What is expected - Every line in the records below with the string "notification" is to be copied out.

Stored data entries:

----------------

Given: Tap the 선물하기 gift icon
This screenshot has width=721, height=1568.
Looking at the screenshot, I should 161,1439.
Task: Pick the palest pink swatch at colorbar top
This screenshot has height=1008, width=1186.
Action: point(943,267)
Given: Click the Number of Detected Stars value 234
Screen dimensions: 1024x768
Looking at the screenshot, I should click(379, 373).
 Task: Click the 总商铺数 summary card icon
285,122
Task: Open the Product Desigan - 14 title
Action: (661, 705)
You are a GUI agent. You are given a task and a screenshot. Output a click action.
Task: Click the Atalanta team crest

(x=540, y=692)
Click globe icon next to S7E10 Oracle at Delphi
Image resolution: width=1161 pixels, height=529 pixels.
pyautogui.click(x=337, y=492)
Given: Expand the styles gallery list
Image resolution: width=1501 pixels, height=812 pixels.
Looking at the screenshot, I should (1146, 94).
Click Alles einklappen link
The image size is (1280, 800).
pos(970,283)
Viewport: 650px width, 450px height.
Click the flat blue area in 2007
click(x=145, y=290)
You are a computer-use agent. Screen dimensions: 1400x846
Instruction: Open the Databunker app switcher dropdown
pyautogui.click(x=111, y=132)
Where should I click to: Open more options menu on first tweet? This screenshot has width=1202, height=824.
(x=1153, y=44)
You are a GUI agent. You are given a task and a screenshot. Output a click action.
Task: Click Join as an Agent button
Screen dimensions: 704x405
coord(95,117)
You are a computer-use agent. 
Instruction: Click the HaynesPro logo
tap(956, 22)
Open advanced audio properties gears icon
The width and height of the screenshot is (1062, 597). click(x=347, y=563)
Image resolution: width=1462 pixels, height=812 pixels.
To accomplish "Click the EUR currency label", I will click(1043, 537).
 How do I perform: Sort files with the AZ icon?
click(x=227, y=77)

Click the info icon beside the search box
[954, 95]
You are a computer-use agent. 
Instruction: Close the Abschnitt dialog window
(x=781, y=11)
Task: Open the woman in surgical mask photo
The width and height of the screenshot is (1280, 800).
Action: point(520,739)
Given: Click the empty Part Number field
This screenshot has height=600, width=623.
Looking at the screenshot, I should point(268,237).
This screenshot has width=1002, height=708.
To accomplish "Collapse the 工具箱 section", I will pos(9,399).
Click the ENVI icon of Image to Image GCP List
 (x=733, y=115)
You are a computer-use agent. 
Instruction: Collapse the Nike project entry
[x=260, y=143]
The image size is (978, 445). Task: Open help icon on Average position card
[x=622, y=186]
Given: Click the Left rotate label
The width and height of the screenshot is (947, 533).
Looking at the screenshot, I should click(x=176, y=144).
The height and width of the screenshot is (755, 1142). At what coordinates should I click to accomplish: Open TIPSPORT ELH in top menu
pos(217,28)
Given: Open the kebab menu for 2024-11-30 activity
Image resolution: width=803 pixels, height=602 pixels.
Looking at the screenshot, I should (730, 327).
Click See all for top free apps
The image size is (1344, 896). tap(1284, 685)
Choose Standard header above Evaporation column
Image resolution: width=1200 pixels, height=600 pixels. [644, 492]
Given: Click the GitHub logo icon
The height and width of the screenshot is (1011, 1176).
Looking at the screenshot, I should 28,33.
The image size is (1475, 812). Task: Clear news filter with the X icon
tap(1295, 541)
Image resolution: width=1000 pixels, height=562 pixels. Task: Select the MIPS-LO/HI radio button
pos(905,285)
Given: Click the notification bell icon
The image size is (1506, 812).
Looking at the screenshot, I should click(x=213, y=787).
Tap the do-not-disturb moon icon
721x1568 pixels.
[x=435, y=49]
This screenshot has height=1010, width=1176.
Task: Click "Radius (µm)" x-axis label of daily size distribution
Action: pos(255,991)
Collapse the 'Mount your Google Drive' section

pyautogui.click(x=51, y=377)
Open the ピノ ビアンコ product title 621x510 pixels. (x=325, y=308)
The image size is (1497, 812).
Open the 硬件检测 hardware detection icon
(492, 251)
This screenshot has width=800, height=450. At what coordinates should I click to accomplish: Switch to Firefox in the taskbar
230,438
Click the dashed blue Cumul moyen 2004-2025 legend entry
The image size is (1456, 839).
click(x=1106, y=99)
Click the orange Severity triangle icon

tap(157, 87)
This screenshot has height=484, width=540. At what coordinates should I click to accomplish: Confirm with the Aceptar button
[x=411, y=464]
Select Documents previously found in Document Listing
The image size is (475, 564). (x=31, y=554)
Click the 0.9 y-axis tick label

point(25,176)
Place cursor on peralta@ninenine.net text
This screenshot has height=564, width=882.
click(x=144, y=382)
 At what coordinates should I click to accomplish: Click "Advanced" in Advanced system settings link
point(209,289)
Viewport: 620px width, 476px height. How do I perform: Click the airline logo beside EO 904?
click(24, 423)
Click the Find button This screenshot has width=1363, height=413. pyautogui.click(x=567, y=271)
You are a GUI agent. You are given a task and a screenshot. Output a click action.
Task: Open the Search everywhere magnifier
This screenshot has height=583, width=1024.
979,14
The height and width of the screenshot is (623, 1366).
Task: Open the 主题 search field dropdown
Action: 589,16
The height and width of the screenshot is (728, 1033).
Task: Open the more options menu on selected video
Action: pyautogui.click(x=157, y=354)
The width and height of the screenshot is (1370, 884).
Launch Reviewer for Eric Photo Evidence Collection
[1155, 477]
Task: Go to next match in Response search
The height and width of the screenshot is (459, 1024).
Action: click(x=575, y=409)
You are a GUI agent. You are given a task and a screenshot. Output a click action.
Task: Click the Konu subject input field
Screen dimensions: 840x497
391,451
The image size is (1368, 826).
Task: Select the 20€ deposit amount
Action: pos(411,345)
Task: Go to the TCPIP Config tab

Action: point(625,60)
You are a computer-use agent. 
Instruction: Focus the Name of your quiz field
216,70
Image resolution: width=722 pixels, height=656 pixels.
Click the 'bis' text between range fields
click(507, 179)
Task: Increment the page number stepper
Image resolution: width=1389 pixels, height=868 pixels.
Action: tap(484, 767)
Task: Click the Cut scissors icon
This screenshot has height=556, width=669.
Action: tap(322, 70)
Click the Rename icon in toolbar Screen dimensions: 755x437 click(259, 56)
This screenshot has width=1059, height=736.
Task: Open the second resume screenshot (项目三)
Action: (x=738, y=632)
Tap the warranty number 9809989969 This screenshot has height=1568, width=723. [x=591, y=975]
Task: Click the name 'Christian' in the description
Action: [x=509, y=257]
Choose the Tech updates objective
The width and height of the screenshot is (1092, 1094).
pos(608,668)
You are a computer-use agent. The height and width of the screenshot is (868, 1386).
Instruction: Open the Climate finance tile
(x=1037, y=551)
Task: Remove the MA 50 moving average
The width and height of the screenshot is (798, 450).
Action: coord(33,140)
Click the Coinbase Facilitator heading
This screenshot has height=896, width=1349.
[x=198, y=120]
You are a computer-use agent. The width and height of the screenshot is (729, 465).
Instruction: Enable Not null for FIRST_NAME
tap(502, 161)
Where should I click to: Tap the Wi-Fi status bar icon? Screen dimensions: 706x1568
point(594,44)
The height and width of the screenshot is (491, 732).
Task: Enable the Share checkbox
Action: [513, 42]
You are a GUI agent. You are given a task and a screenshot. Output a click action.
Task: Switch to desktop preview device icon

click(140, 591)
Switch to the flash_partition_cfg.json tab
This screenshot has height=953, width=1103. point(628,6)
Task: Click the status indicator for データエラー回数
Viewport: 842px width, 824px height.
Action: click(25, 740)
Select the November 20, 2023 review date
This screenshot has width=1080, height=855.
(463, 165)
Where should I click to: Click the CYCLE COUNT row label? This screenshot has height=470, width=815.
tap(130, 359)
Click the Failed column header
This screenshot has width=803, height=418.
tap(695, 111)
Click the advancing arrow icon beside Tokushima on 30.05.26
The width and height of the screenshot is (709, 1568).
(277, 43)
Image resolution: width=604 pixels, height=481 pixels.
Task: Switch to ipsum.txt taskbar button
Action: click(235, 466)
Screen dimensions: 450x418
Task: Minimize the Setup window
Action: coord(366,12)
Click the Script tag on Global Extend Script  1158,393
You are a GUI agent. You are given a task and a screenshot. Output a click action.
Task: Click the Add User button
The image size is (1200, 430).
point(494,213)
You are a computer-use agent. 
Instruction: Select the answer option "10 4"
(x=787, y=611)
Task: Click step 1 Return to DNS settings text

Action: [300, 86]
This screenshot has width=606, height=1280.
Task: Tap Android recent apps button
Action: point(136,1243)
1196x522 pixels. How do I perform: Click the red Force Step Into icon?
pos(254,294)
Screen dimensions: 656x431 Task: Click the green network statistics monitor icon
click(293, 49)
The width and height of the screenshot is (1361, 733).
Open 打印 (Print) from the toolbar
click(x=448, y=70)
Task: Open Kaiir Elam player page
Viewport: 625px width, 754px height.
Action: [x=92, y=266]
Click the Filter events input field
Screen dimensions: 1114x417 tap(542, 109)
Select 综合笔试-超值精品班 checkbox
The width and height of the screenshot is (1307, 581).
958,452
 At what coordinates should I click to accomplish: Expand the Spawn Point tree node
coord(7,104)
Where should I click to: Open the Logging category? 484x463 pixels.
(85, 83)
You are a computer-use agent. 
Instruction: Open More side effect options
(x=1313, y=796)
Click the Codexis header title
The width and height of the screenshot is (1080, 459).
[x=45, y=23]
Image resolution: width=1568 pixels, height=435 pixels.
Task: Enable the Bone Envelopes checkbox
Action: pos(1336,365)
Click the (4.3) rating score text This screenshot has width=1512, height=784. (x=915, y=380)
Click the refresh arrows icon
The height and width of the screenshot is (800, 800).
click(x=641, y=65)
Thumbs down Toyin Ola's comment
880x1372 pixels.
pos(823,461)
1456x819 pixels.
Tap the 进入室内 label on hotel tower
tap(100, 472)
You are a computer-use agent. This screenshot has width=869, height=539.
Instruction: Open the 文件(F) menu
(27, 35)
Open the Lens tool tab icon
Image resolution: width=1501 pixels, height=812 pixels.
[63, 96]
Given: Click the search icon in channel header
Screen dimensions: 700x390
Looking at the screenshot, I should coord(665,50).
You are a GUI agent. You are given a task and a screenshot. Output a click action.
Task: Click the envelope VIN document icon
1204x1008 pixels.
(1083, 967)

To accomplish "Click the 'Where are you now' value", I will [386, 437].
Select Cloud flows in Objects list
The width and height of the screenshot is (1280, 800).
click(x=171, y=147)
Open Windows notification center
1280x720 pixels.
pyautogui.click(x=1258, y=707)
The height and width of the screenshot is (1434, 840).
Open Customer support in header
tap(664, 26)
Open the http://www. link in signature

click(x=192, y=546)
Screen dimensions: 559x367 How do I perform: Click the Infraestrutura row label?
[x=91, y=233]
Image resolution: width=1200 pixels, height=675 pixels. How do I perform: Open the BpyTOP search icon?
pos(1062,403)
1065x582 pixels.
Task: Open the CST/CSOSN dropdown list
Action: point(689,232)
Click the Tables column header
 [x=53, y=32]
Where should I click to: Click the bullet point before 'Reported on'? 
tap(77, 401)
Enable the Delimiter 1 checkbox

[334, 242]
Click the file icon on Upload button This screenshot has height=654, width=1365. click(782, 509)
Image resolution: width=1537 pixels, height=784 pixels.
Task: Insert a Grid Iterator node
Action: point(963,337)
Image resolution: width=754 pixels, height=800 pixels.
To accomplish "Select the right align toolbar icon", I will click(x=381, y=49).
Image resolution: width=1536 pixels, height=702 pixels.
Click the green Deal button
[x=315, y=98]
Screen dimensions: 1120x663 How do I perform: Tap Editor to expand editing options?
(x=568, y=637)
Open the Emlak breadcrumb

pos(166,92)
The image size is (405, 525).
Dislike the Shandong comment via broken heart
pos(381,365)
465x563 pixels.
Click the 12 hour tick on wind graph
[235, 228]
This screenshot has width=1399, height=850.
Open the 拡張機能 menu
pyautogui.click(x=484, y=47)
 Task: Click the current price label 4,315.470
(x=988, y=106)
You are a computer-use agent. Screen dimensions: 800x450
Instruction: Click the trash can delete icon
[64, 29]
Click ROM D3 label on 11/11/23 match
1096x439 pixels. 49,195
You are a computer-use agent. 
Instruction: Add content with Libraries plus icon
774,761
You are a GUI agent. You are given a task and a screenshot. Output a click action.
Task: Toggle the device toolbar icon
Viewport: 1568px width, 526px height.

----------------

Answer section -
Given: Click the notification bell icon
Open Windows notification center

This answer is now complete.